**GIVEN INSTRUCTION**
Count the lines in the following data that contain the string "toolbar", with case mattering, and give only that number.

· · · · · · ·

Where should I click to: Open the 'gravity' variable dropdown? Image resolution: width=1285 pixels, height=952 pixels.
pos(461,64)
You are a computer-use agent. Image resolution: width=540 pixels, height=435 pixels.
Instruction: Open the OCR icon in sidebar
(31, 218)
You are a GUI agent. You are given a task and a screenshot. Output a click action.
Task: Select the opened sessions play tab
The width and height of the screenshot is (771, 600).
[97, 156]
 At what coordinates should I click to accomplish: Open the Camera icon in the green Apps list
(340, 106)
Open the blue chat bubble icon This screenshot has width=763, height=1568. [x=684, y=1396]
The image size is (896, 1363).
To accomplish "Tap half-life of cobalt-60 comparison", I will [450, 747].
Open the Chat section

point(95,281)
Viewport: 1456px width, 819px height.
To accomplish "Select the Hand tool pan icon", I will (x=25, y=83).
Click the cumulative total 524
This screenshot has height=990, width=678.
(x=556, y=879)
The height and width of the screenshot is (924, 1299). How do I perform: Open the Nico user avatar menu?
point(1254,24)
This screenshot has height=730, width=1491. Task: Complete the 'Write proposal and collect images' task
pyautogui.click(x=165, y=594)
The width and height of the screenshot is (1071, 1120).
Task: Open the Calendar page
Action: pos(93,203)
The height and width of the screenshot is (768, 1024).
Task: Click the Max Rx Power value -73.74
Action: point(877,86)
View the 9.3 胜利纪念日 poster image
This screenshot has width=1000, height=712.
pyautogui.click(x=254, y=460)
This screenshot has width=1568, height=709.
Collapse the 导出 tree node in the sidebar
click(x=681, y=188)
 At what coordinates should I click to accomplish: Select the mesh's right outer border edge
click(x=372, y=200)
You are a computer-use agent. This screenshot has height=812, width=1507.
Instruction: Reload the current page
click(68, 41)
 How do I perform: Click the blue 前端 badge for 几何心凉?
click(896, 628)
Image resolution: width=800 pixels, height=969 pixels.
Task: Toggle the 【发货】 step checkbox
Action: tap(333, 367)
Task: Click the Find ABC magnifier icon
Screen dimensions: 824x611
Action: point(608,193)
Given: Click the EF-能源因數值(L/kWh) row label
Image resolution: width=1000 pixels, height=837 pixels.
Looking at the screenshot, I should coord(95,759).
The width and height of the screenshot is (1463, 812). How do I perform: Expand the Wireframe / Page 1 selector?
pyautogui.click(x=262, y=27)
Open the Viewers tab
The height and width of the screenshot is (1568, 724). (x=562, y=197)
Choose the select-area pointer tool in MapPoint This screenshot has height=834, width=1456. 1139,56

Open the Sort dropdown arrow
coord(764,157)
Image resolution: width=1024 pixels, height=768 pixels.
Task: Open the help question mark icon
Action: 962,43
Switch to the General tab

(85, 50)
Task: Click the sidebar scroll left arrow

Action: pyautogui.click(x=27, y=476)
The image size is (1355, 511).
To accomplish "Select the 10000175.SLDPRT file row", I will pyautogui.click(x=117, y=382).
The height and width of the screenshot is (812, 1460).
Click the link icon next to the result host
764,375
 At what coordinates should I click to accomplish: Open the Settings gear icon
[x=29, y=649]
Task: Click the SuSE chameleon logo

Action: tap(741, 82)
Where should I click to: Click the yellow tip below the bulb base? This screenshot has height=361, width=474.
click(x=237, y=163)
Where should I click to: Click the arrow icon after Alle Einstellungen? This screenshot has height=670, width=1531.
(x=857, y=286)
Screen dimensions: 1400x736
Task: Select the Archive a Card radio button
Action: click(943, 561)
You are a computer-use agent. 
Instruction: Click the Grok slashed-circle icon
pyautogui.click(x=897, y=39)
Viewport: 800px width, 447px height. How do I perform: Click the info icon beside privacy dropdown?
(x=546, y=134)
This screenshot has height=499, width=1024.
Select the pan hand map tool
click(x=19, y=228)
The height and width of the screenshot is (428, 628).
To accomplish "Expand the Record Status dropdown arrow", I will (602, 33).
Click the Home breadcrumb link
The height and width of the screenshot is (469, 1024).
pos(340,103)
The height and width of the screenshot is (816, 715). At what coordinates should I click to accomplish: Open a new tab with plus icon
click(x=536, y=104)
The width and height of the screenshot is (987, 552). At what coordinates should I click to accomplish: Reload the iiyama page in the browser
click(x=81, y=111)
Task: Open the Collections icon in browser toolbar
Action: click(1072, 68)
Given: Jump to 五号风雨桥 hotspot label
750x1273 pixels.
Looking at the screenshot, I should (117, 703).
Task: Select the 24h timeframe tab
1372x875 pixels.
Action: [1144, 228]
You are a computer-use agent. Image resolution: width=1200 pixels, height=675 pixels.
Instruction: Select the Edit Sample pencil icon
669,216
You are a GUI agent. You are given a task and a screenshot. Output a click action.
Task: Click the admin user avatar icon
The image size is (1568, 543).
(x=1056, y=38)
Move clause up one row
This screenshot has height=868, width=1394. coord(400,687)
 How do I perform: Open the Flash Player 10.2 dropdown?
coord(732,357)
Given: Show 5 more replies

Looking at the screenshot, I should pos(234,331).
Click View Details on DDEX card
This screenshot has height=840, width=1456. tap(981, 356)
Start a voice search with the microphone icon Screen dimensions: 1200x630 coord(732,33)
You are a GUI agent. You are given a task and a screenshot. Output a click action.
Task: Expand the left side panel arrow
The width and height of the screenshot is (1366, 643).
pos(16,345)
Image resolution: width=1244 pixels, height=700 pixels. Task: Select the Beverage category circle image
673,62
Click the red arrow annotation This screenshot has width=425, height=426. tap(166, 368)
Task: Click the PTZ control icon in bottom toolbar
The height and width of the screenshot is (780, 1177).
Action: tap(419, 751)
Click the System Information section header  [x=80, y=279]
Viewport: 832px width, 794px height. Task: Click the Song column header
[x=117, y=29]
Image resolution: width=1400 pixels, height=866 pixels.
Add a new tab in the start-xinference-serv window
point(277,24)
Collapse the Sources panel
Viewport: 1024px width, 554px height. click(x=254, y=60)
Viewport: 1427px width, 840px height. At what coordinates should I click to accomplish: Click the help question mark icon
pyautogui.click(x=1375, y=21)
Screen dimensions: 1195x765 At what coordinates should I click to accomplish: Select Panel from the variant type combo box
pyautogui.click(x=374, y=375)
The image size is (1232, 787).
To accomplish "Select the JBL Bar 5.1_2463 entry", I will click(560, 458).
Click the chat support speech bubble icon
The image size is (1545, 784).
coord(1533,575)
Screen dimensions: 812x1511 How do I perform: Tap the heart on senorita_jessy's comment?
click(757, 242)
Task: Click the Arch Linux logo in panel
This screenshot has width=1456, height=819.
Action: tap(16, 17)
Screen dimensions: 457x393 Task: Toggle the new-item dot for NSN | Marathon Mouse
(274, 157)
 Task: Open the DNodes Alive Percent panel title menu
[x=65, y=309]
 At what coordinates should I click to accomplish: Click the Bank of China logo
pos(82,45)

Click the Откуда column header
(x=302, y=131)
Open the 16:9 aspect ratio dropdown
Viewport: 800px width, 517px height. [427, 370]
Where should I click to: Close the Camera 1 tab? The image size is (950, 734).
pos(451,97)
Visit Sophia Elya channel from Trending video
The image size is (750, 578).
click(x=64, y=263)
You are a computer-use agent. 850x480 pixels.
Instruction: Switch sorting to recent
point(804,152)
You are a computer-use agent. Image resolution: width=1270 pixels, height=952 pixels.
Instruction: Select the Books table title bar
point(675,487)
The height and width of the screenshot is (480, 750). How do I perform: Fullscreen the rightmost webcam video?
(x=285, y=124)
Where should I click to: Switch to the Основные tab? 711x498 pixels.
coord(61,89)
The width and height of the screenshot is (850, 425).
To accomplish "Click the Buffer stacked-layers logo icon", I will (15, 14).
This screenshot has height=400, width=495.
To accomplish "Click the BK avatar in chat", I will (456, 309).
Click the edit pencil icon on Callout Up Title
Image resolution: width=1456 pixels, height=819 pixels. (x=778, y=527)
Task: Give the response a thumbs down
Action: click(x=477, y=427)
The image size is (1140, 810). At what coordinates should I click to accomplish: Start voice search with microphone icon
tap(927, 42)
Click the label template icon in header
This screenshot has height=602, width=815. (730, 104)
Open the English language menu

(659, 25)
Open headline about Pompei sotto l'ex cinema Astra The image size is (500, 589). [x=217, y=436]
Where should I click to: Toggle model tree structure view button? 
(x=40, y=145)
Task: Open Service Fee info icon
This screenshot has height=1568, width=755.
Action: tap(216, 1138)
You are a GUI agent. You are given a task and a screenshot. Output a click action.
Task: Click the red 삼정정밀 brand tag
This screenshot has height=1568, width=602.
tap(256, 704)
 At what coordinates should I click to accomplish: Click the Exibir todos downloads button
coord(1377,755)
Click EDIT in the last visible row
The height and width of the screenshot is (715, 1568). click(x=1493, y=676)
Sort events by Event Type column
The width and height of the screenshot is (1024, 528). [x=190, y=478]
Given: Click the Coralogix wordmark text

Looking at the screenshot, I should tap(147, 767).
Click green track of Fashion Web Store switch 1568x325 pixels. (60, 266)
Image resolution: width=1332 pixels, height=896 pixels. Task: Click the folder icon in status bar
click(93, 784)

· · · · · · ·

**RESULT OF THE EXERCISE**
2